Memory usage analysis in Pandas - Time & Space Complexity
We want to understand how the time needed to check memory usage grows as data size grows in pandas.
Specifically, how long does it take to measure memory use when the data gets bigger?
Analyze the time complexity of the following code snippet.
import pandas as pd
n = 1000 # example value for n
data = pd.DataFrame({
'A': [str(i) for i in range(n)],
'B': [str(i) for i in range(n, 2*n)]
})
memory = data.memory_usage(deep=True)
This code creates a DataFrame with n rows and then checks how much memory it uses.
- Primary operation: pandas checks memory for each column and each element inside if deep=True.
- How many times: It goes through all columns and all rows once to sum memory.
As the number of rows (n) grows, the time to check memory grows roughly in direct proportion.
| Input Size (n) | Approx.
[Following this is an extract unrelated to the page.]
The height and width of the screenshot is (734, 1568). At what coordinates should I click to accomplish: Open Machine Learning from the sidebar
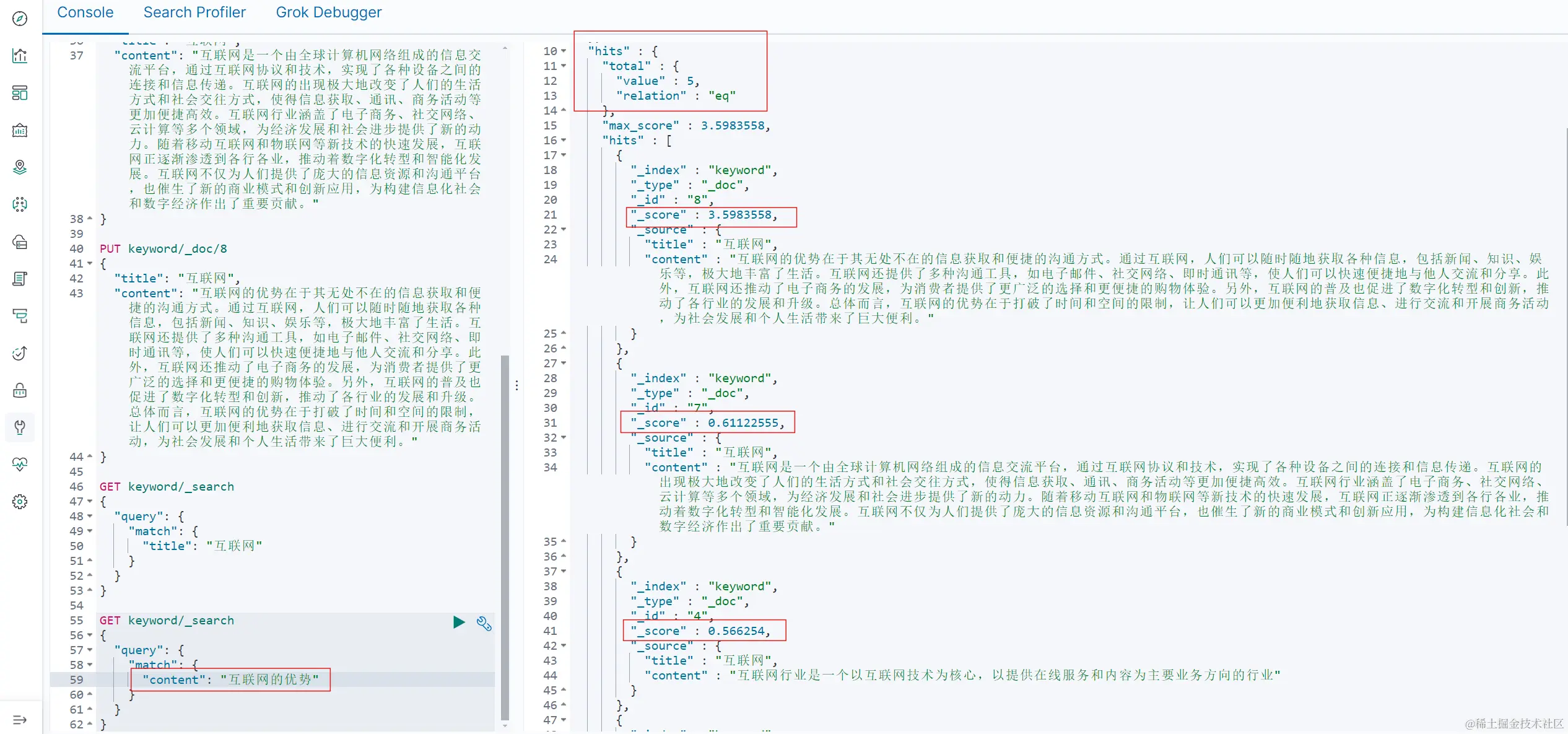point(19,204)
Operations |
|---|---|
| 10 | About 10 checks per column |
| 100 | About 100 checks per column |
| 1000 | About 1000 checks per column |
Pattern observation: The time grows linearly as the data size grows.
Time Complexity: O(n)
This means the time to measure memory grows in a straight line with the number of rows.
[X] Wrong: "Checking memory usage is instant and does not depend on data size."
[OK] Correct: pandas must look at each element to calculate memory, so bigger data takes more time.
Knowing how memory checks scale helps you understand performance when working with big data in pandas.
"What if we set deep=False in memory_usage()? How would the time complexity change?"